TASKS TO PERFORM –
#1 In the passage on optical control devices below, rewrite the paragraph that begins "The DM can for example comprise" as a short bulleted list that keeps its main facts.
#2 Quote the passage on optical control devices below word for word, from "A second control" up to and including "this optical system.".
#3 Translate this sentence from the passage on optical control devices below into Spanish: "Therefore the pulse front can be assumed to remain uniform after reflection from the SLM."

A second control device 22 is for controlling the shape of the phase front and the shape of the pulse front across the two dimensional area.

The two control devices are imaged onto each other by a 4 f optical system, of two cascaded lenses with a common focus at the Fourier plane. This optical system means the two control devices are in conjugate planes. The first device can also be magnified or de-magnified to appropriately fit the size of the second device (or vice versa) using this optical system.

A controller 24 is used to control the first and second control devices 20,22 such that the combined effect on the phase front results in a desired overall phase front control and such that the second device provides a desired overall pulse front control. The optical system of the invention makes use of known optical modules, and there are various possible examples. A first example uses a liquid crystal phase-only spatial light modulator (SLM) as the first control device 20 and a deformable mirror (DM) such as a membrane deformable mirror as the second control device 22. One example of SLM comprises a reflective structure, for example formed as a pixellated array of 600×800 pixels in a 12 mm×16 mm grid. The SLM alters the phase front of an incident wave. The maximum phase difference generated by the liquid crystal medium is 2π radians at each pixel, but phase patterns of larger amplitude may be imposed on a phase front by “wrapping the phase” from 2π→0 between adjacent pixels. Wrapping the phase across the pupil takes advantage of the degeneracy between 0 and 2π for a wave. More generally, control device 20 can be any device that adapts the phase of the wavefronts and utilises phase wrapping for any phase changes greater than an absolute value of 2π radians.

The effect on the pulse front is negligible (maximum delay=λ/c=800 nm/c≈3 fs) with respect to the pulse widths (≈100 fs) under consideration. Therefore the pulse front can be assumed to remain uniform after reflection from the SLM.

The DM can for example comprise a membrane suspended over an array of electrostatic control devices, each driven by a respective actuator. In one example, the DM can be circular with a diameter of 15 mm, with a set of 52 actuators (an 8×8 grid with the 3 pins removed from each corner). A DM is capable of large amplitude continuous phase changes. The DM can have a continuous reflective membrane, although segmented MEMS mirrors are also possible. Thus, a wide range of DM devices are commercially available. More generally, control device 22 can be any device that adapts both the phase of the wavefronts and the optical path length across the wavefront, so modifying the pulse front. For this capability, the device must have a range of travel that is at least several times larger than the wavelength of the laser light.

The DM is capable of producing continuous shapes with large amplitudes, although with a lower spatial resolution and precision than the SLM. Therefore, while the SLM only modulates the phase front in the range 0 to 2π radians, the DM is capable of changing the full optical path length over a range of many wavelengths. Thus shapes can be applied that introduce a change to both the phase front and the pulse front.

INFORMATION SHOWN –

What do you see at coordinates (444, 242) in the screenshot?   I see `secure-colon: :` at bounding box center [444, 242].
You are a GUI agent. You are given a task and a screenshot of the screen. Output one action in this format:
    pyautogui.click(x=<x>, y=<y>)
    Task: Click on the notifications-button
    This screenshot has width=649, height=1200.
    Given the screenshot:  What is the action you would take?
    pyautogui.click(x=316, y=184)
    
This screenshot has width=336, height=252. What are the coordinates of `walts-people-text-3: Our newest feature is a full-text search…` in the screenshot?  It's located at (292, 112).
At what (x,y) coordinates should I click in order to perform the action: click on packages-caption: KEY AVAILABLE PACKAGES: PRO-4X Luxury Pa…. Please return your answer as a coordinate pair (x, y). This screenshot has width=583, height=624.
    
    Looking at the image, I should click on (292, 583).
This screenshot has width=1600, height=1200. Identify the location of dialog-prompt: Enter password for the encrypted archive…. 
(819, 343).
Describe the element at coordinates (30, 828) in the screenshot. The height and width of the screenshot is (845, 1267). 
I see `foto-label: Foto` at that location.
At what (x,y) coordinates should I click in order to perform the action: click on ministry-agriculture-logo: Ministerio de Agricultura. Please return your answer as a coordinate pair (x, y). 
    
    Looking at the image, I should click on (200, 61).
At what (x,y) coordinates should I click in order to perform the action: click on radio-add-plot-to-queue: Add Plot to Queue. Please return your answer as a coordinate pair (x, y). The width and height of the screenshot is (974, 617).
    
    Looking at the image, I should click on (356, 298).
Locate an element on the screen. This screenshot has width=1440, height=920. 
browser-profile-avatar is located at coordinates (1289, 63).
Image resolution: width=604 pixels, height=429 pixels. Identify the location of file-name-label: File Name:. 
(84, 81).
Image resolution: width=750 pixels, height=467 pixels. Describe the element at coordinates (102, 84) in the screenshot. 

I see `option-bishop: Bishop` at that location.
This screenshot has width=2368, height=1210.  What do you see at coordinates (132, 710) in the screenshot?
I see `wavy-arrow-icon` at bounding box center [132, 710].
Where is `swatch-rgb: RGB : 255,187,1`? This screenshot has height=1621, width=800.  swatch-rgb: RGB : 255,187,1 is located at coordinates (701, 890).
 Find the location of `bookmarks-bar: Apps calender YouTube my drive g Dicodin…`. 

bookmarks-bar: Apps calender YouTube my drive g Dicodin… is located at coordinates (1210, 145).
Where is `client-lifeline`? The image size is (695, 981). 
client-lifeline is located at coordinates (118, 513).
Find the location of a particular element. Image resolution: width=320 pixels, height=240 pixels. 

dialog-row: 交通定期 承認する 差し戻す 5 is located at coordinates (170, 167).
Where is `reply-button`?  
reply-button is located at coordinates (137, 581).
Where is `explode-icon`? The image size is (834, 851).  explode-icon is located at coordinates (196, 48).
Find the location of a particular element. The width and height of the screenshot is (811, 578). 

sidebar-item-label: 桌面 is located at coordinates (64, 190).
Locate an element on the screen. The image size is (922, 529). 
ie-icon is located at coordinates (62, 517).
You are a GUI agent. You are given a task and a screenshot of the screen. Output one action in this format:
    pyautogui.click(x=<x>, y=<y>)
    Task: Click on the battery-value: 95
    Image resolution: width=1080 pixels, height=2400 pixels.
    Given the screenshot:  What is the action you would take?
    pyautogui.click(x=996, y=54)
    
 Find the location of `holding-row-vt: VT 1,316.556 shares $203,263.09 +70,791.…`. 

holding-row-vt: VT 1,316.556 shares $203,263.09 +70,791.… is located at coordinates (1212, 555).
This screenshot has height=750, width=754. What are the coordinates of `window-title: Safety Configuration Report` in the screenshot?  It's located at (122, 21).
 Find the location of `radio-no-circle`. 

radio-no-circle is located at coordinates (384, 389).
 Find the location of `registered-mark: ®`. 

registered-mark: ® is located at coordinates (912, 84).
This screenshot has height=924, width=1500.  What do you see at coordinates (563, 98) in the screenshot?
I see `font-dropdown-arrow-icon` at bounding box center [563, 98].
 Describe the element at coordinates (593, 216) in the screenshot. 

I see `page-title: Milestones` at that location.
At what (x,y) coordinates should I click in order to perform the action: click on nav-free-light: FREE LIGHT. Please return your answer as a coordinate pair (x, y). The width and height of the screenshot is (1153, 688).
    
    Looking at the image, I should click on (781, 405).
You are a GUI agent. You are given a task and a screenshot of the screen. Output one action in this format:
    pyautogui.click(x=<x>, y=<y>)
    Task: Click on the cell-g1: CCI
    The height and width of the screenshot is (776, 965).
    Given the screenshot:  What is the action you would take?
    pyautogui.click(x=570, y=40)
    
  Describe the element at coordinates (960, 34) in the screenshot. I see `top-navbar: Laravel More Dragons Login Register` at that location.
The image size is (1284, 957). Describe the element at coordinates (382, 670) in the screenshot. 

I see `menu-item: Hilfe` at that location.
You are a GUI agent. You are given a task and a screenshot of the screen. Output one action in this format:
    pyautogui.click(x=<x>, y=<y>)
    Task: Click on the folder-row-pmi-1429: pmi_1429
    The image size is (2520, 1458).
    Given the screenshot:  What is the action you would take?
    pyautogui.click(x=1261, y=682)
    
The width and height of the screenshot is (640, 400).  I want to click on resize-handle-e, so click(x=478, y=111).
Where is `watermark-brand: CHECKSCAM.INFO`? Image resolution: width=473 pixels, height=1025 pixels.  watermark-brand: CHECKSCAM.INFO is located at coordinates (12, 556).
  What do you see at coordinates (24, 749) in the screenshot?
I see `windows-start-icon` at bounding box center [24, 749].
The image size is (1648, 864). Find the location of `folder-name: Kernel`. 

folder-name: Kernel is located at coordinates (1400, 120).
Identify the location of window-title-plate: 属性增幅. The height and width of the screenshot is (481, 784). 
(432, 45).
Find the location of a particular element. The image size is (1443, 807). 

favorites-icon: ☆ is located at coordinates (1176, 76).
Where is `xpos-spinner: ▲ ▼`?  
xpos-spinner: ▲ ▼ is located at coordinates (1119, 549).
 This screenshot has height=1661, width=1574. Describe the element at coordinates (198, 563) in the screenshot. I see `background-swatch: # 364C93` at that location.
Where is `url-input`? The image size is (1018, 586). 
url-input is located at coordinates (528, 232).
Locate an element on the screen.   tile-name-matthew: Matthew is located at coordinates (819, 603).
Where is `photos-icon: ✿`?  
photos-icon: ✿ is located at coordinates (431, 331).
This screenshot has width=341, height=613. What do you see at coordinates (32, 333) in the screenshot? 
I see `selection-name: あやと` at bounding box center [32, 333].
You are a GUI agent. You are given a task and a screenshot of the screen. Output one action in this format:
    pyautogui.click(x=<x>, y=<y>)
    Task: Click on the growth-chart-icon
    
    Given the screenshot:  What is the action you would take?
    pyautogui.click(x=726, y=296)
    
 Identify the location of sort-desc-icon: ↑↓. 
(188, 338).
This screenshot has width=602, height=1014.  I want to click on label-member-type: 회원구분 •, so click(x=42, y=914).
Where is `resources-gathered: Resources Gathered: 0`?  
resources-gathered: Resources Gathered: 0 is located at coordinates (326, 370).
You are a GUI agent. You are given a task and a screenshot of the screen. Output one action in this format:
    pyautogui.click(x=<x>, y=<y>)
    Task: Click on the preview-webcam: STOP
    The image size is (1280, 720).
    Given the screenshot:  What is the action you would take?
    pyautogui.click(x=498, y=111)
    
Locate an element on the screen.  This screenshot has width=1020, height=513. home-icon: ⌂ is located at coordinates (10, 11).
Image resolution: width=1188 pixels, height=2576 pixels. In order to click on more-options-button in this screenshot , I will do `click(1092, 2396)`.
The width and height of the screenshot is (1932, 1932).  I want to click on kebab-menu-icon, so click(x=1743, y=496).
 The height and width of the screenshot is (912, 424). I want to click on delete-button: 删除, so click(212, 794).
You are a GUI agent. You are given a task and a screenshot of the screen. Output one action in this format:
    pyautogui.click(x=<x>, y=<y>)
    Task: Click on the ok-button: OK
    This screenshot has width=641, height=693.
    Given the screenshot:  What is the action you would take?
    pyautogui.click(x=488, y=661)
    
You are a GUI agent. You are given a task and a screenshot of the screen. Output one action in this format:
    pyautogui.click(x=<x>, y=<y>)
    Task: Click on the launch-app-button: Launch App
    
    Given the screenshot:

OUTPUTS FOR THE TASKS –
#1
- The DM can be a membrane suspended over an array of electrostatic control devices, each driven by its own actuator.
- One example is circular, 15 mm across, with 52 actuators (an 8×8 grid with 3 pins removed from each corner).
- A DM can make large-amplitude, continuous phase changes.
- It can have a continuous reflective membrane, though segmented MEMS mirrors are also possible, and many DM devices are sold commercially.
- More generally, control device 22 can be any device that changes both the phase of the wavefronts and the optical path length across the wavefront, which changes the pulse front.
- To do this, the device needs a range of travel at least several times larger than the wavelength of the laser light.

#2
A second control device 22 is for controlling the shape of the phase front and the shape of the pulse front across the two dimensional area.

The two control devices are imaged onto each other by a 4 f optical system, of two cascaded lenses with a common focus at the Fourier plane. This optical system means the two control devices are in conjugate planes. The first device can also be magnified or de-magnified to appropriately fit the size of the second device (or vice versa) using this optical system.

#3 Por lo tanto, se puede suponer que el frente de pulso permanece uniforme tras la reflexión en el SLM.